**Aim of the task:** Where a line in the listing below holds the word "will", count that line; give the total alone.

**Task material:**
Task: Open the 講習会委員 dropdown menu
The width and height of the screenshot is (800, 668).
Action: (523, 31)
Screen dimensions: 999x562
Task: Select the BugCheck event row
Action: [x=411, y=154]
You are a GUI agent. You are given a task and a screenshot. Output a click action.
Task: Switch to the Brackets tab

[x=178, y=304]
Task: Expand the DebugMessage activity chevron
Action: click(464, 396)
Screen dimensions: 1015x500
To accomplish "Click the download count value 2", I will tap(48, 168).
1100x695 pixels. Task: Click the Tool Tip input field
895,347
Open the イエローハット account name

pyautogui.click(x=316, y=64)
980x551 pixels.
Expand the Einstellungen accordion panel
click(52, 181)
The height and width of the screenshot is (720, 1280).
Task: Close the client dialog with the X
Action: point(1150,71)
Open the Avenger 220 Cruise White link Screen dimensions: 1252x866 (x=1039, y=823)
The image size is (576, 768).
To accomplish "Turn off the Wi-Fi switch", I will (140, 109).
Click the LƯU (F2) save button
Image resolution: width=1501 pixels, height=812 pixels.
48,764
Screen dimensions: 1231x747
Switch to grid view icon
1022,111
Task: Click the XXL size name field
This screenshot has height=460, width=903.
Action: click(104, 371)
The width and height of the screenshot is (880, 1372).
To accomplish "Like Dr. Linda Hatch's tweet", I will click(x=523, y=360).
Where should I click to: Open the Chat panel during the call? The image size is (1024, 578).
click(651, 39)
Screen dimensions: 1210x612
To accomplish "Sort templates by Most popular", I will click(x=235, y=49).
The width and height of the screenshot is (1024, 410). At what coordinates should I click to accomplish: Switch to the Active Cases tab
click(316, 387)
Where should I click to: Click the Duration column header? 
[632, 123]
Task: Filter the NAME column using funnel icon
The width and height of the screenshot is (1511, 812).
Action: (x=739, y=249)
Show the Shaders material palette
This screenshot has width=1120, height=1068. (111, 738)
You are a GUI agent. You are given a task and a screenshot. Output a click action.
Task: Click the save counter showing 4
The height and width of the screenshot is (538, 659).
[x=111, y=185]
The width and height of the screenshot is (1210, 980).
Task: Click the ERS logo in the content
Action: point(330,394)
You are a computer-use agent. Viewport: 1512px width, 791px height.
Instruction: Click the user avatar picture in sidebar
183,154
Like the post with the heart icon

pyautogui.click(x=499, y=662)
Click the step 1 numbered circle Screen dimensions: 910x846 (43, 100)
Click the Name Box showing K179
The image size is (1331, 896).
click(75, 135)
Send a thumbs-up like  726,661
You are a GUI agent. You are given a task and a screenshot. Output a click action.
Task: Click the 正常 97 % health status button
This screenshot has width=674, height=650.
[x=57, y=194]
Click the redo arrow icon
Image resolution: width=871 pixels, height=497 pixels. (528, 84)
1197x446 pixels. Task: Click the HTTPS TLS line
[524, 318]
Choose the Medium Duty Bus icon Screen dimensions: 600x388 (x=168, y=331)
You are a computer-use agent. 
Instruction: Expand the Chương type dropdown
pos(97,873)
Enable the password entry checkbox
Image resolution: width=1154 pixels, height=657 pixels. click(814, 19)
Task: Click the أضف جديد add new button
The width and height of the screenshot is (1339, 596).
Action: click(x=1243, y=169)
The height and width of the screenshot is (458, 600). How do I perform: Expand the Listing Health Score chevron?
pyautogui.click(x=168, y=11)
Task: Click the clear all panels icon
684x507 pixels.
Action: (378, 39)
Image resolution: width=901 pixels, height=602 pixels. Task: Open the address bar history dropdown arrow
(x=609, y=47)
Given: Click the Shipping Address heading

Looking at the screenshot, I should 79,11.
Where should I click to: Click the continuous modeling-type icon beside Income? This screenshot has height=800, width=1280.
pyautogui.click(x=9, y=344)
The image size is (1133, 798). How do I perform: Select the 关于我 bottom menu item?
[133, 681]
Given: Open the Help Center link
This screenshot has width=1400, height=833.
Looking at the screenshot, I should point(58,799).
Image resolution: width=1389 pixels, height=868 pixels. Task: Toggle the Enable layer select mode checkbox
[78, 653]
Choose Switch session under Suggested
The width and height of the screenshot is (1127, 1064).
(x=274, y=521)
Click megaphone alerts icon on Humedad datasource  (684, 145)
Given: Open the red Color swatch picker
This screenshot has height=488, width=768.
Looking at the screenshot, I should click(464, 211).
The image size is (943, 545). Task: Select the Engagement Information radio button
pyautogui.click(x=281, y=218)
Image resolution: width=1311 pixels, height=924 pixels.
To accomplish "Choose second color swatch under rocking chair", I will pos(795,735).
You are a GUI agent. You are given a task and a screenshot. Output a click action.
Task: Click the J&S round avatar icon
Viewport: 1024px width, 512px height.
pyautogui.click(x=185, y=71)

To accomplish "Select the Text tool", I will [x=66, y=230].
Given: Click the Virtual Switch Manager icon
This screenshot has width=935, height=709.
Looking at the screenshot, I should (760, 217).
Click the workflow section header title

**Answer space:** 6